Birgitta Whaley, Professor of Chemistry and co-director of the Berkeley Quantum Information and Computation Center, presented this year's endowed G.N. Lewis Lecture at the College of Chemistry. Professor Whaley currently serves on the U.S. President’s Council of Advisors on Science and Technology. She is a foremost expert in the fields of quantum information, quantum physics, molecular quantum mechanics, and quantum biology.

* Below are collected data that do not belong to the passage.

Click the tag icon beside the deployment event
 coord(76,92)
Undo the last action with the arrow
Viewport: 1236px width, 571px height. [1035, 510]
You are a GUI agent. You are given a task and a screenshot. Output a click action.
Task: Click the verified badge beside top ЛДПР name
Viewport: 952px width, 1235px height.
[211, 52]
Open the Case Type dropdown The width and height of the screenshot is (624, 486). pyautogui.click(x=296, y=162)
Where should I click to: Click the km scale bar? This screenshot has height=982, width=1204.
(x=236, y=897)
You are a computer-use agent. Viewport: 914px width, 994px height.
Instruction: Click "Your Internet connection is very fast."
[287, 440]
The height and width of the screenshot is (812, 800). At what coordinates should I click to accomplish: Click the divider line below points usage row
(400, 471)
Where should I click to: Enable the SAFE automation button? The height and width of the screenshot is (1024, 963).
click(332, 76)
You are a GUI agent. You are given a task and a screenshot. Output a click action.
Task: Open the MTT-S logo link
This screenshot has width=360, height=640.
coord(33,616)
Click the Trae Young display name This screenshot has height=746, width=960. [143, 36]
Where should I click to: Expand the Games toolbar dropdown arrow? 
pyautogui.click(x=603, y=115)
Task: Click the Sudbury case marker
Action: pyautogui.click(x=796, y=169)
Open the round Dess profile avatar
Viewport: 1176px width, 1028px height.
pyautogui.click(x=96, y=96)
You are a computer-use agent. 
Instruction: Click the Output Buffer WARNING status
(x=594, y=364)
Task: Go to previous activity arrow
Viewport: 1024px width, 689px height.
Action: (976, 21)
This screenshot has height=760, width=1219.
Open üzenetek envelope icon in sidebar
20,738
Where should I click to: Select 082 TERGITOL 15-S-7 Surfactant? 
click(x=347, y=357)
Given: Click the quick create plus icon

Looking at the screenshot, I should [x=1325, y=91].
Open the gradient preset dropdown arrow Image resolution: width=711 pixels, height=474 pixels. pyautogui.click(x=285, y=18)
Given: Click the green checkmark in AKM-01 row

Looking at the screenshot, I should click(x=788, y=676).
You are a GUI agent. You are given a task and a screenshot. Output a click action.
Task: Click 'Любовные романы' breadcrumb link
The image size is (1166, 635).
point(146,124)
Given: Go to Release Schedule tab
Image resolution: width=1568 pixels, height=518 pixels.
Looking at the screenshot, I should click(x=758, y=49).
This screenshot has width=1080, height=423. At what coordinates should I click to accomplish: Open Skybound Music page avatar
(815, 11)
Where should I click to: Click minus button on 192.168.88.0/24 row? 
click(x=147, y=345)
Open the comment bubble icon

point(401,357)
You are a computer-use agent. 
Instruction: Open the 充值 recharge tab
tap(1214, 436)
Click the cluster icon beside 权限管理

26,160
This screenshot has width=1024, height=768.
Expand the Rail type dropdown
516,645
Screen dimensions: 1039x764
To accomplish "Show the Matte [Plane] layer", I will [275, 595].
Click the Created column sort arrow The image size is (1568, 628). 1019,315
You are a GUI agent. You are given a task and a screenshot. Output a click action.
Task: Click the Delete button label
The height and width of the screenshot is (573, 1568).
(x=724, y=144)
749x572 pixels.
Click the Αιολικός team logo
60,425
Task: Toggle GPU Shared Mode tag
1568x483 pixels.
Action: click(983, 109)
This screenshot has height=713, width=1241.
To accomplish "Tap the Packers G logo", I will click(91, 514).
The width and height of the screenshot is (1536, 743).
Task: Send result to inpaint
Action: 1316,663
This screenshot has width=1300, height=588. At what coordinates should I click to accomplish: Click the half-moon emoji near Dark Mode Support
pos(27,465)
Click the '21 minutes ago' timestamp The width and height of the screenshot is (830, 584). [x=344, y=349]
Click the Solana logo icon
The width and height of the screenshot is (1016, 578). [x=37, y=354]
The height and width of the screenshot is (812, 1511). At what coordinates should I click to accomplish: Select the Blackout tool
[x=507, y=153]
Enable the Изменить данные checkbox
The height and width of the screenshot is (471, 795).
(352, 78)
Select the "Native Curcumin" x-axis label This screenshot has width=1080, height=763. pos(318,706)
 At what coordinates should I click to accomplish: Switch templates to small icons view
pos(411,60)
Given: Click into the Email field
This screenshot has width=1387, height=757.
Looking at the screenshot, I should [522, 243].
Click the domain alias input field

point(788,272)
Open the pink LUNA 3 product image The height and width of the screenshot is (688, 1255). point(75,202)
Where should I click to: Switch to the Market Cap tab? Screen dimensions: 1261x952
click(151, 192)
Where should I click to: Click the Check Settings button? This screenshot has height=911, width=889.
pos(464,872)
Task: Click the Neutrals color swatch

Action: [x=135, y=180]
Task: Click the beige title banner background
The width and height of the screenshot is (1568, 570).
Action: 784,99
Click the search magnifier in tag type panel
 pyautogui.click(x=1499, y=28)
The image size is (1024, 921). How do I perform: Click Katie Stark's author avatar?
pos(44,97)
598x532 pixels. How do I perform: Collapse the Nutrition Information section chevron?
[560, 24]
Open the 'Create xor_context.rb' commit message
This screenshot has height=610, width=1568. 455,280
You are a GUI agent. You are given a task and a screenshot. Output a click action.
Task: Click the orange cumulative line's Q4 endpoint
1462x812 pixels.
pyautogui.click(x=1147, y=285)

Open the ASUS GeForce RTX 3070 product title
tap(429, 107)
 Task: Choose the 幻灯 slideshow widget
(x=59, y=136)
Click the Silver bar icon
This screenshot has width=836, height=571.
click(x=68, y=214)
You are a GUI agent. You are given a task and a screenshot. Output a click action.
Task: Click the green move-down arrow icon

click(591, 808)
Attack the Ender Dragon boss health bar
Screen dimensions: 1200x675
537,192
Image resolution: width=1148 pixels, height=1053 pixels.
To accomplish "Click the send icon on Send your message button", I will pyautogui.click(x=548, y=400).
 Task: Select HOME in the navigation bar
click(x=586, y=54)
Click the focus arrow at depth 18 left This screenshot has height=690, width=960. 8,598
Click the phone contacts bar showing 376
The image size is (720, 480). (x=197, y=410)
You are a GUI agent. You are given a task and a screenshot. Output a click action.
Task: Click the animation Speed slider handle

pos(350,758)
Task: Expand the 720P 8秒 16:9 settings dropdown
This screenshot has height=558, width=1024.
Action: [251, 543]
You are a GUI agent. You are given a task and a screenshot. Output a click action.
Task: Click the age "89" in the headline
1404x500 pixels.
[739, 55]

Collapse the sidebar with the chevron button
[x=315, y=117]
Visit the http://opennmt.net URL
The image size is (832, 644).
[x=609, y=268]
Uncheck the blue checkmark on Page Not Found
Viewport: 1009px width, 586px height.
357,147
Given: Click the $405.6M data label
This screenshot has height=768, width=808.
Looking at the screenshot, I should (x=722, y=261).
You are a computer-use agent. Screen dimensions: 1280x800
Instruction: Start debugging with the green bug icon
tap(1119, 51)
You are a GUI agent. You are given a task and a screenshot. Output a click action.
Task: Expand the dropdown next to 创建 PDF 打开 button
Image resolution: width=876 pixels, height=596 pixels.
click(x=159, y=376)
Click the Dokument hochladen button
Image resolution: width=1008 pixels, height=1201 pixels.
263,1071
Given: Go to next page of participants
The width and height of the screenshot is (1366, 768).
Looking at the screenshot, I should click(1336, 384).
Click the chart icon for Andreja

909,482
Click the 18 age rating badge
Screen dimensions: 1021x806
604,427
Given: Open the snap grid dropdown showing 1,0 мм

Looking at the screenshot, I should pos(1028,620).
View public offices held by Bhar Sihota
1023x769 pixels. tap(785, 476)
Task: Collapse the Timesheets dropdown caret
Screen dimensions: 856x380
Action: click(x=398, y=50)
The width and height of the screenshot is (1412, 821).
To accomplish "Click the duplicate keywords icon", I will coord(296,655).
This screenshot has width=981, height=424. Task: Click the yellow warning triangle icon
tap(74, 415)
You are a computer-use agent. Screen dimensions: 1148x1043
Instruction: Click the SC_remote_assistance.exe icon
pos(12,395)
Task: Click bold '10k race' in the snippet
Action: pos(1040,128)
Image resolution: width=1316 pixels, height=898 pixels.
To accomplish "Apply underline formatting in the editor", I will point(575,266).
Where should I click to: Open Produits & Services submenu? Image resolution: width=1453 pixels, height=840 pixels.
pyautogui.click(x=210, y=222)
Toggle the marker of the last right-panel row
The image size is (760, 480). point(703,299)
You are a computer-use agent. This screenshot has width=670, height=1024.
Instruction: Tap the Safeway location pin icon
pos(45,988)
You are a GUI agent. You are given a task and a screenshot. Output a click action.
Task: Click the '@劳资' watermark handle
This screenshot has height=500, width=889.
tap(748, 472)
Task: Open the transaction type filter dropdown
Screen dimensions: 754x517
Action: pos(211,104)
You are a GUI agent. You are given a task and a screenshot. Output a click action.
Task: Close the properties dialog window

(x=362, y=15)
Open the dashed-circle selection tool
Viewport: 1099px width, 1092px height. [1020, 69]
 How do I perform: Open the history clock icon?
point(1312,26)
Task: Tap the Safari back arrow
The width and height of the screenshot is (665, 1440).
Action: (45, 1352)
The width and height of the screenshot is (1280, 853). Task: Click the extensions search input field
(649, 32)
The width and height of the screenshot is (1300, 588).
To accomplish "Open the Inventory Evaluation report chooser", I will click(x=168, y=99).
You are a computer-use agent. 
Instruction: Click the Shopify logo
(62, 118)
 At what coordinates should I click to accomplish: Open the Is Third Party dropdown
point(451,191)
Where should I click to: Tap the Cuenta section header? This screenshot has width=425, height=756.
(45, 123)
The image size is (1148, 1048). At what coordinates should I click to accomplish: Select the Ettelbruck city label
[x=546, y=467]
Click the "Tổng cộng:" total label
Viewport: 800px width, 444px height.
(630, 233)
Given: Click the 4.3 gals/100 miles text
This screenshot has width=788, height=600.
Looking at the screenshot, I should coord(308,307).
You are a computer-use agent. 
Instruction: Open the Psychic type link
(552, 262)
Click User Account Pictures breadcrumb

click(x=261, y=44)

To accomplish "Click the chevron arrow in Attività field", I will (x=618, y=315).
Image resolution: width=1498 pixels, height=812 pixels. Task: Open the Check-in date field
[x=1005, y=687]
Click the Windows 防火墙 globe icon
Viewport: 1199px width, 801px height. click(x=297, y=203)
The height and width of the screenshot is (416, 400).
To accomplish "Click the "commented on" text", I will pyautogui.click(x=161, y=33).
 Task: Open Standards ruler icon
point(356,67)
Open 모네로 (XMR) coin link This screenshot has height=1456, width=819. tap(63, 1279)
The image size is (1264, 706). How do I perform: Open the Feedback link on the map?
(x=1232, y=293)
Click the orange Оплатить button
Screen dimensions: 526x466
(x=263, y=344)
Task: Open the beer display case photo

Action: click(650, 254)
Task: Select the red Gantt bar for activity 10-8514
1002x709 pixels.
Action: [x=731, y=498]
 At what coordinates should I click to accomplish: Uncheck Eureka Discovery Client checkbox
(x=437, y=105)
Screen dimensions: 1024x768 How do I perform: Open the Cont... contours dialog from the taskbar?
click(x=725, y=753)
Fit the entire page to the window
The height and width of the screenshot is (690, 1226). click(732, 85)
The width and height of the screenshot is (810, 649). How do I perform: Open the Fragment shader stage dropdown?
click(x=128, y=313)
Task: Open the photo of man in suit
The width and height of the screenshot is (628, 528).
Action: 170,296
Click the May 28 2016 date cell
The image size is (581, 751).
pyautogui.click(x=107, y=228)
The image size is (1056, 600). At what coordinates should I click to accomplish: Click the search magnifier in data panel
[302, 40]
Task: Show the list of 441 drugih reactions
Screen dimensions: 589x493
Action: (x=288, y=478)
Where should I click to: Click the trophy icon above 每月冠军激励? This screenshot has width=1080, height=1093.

This lecture is given annually in honor of Gilbert Newton Lewis who was the longest serving dean of the College of Chemistry from 1912 to 1941. The half century which terminated with the death of Gilbert Newton Lewis in 1946 will always be regarded as one of the most brilliant in the history of scientific discovery, and his name ranks among the highest in the roster of those that made it great. The electron theory of chemical valence, the advance of chemical thermodynamics, the separation of isotopes which made possible the use of the deuteron in the artificial transmutation of the elements, the unraveling of the complex phenomena of the absorption, fluorescence, and phosphorescence of organic dyes are among the achievements which will ever be associated with his name. He mentored a number of future Nobel Laureates including Harold Urey (1934), William F. Giauque (1949), Glenn T. Seaborg (1951), Willard Libby (1960), and Melvin Calvin (1961).
About this lecture
The development of quantum mechanics nearly 100 years ago transformed both physics and chemistry, providing a new understanding of the microscopic behavior of atoms and molecules. Questions were also asked about the implications of quantum mechanics for biology, leading to analysis of the structure and stability of biological systems within the framework of quantum and statistical mechanics. A second era of quantum biology began with the development of lasers in the 1960s, ushering in a new generation of dynamical experiments that could probe the very short time scales relevant to atomic and molecular motion. Ultra-fast spectroscopies led to a renaissance of interest in quantum dynamical effects in biology.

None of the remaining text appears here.